-- PROBLEM DESCRIPTION --
Some entries follow. Reproduce exactly the lines starting at the one with "Doelen (327, 1809)" and stopping after the one with "Injerto capilar en Barcelona (1582, 434)".

Stored records
○ ○ ○ ○
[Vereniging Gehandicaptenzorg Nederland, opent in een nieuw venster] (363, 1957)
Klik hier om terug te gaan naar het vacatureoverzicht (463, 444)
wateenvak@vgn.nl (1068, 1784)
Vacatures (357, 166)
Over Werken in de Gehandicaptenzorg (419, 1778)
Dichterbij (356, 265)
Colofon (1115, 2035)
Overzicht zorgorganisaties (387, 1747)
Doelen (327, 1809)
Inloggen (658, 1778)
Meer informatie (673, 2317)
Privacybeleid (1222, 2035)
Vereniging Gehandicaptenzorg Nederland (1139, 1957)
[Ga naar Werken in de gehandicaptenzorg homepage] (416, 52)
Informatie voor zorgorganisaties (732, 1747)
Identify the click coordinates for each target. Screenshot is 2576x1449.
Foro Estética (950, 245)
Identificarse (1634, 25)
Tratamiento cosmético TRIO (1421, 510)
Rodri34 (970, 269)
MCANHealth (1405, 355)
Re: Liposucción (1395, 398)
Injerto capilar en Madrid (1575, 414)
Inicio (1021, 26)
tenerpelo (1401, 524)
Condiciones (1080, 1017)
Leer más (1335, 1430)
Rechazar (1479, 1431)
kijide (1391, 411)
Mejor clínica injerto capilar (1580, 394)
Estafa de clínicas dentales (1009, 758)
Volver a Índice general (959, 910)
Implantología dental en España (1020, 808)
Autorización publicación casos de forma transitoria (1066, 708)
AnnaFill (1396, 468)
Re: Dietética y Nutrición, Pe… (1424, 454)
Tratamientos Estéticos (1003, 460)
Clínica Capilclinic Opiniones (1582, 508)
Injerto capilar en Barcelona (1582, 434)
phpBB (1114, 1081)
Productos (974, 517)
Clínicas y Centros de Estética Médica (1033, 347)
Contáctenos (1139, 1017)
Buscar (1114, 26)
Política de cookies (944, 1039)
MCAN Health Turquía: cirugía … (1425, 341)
○ ○ ○ ○
-- RESPONSE BOX --
Doelen (327, 1809)
Inloggen (658, 1778)
Meer informatie (673, 2317)
Privacybeleid (1222, 2035)
Vereniging Gehandicaptenzorg Nederland (1139, 1957)
[Ga naar Werken in de gehandicaptenzorg homepage] (416, 52)
Informatie voor zorgorganisaties (732, 1747)
Identify the click coordinates for each target. Screenshot is 2576x1449.
Foro Estética (950, 245)
Identificarse (1634, 25)
Tratamiento cosmético TRIO (1421, 510)
Rodri34 (970, 269)
MCANHealth (1405, 355)
Re: Liposucción (1395, 398)
Injerto capilar en Madrid (1575, 414)
Inicio (1021, 26)
tenerpelo (1401, 524)
Condiciones (1080, 1017)
Leer más (1335, 1430)
Rechazar (1479, 1431)
kijide (1391, 411)
Mejor clínica injerto capilar (1580, 394)
Estafa de clínicas dentales (1009, 758)
Volver a Índice general (959, 910)
Implantología dental en España (1020, 808)
Autorización publicación casos de forma transitoria (1066, 708)
AnnaFill (1396, 468)
Re: Dietética y Nutrición, Pe… (1424, 454)
Tratamientos Estéticos (1003, 460)
Clínica Capilclinic Opiniones (1582, 508)
Injerto capilar en Barcelona (1582, 434)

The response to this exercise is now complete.